Discurso de Claudio Lamachia

Winston Churchill dizia que a democracia é o pior dos regimes, excetuados todos os outros.

Reconhecia, assim, sua imperfeição, embora paradoxalmente opção única dada à civilização para seguir em frente, aperfeiçoando-se e corrigindo-se.

E o meio pelo qual se exerce essa permanente correção é pelo voto - secreto, soberano e periódico do povo. É um regime em que o erro jamais é definitivo. Pode ser corrigido e mudar os rumos do país.

Essa simples possibilidade, que não é utópica – é real, concreta – precisa ser exercida. O fato de não o ser indica carência de educação política do eleitor, falta de consciência do poder que tem – e que confere substância ao inciso 1º, do artigo 1º da Constituição, segundo o qual “todo o poder emana do povo”.

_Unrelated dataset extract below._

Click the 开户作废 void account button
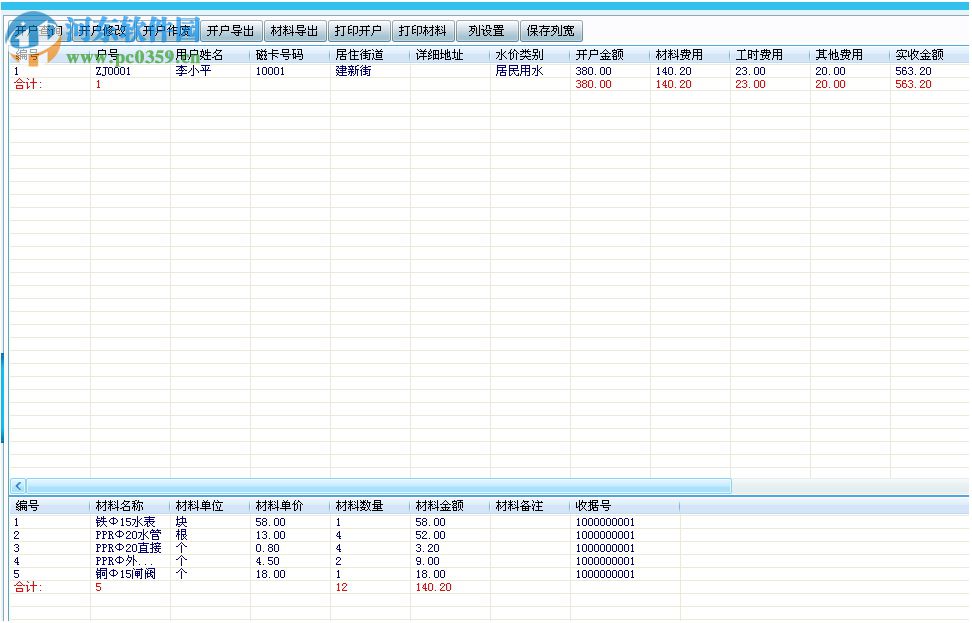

Se tem o poder e não o exerce, torna-o inócuo. Pior que isso: transfere-o a pessoas desqualificadas e delas se torna refém. Daí o dito que sustentamos – e não nos cansamos de repetir: voto não tem preço; tem consequências. E elas estão aí, à nossa vista. A consequência de escolhas mal feitas resultou nessa crise ética e moral sem precedentes.

Temos testemunhado, nos últimos anos, o desencanto da sociedade brasileira com seus representantes. A reação às denúncias de corrupção é cada vez mais intensa, mais dramática. Mas a responsabilidade pela degradação da política não pode ser atribuída apenas aos eleitos (embora lhes caiba responsabilidade diferenciada), mas também a quem os elegeu. Governaram com os votos da maioria. Não chegaram lá do nada. Receberam mandato do povo.

Estão hoje na cadeia alguns políticos graduados.

Estão condenados e os crimes que cometeram são repugnantes.

Mas, é preciso insistir, os cargos de que se valeram para fazer o que fizeram lhes foram dados por milhares, quando não milhões, de eleitores. Eleitos e reeleitos. Foram postos ali pelo eleitor, em votação secreta, por livre e espontânea vontade.

É possível que a atual crise venha a estabelecer uma mudança de paradigma no voto, um reconhecimento de seu valor. As crises costumam ter natureza purificadora.

E esta Corte, que tem compromisso de zelar pelo rito máximo da democracia, que são as eleições, exerce também papel de esclarecer, conscientizar a população do sentido quase sagrado do voto.

Sabemos que grande parte do eleitorado foca seu interesse nas eleições majoritárias, de presidente e de governador, desdenhando da importância dos candidatos ao Legislativo. Alguns chegam a pedir, na fila de votação, dicas para o nome do deputado em que votarão. O resultado é o que temos visto. Mas é preciso que se diga que também obtivemos avanços. Um deles, que reputo o mais expressivo, é, sem dúvida, a Lei da Ficha Limpa, que permite uma triagem prévia ao eleitor, evitando que condenados em segunda instância possam se candidatar.

Outra que destacaria é a proibição de financiamentos empresariais para partidos e candidatos.

As eleições deste ano, em face da magnitude da presente crise, será uma das mais importantes de toda a história.

No eleitorado, percebem-se duas atitudes antagônicas: de um lado, os que, descrentes, estão determinados a abster-se; de outro, os que, inversamente, estão determinados a agir, a influir na mudança de rumos do país. A maioria, felizmente, é proativa, mas não podemos descuidar do desencanto da minoria.

Precisamos incentivá-la a crer na eficácia corretiva da democracia, que, como nos advertiu Churchill, é o que temos para um dia torná-la o que dela disse Aristóteles: “A mais nobre das atividades humanas”. Que assim seja.

Estamos certos de que a Justiça Eleitoral, conduzida neste triênio pelo ministro Gilmar Mendes, continuará em boas mãos com o ministro que o sucede, Luiz Fux, e da sua vice, Ministra Rosa Weber. Por meio de ambos, cumprimento os demais integrantes desta Corte – os que se despedem e os que chegam, desejando a ambos muito sucesso

A missão que os aguarda é, sem dúvida, de imensa responsabilidade. E desde já os olhos e as expectativas da sociedade estão postos aqui, nesta Corte que é a guardiã da democracia brasileira. Que Deus os ilumine.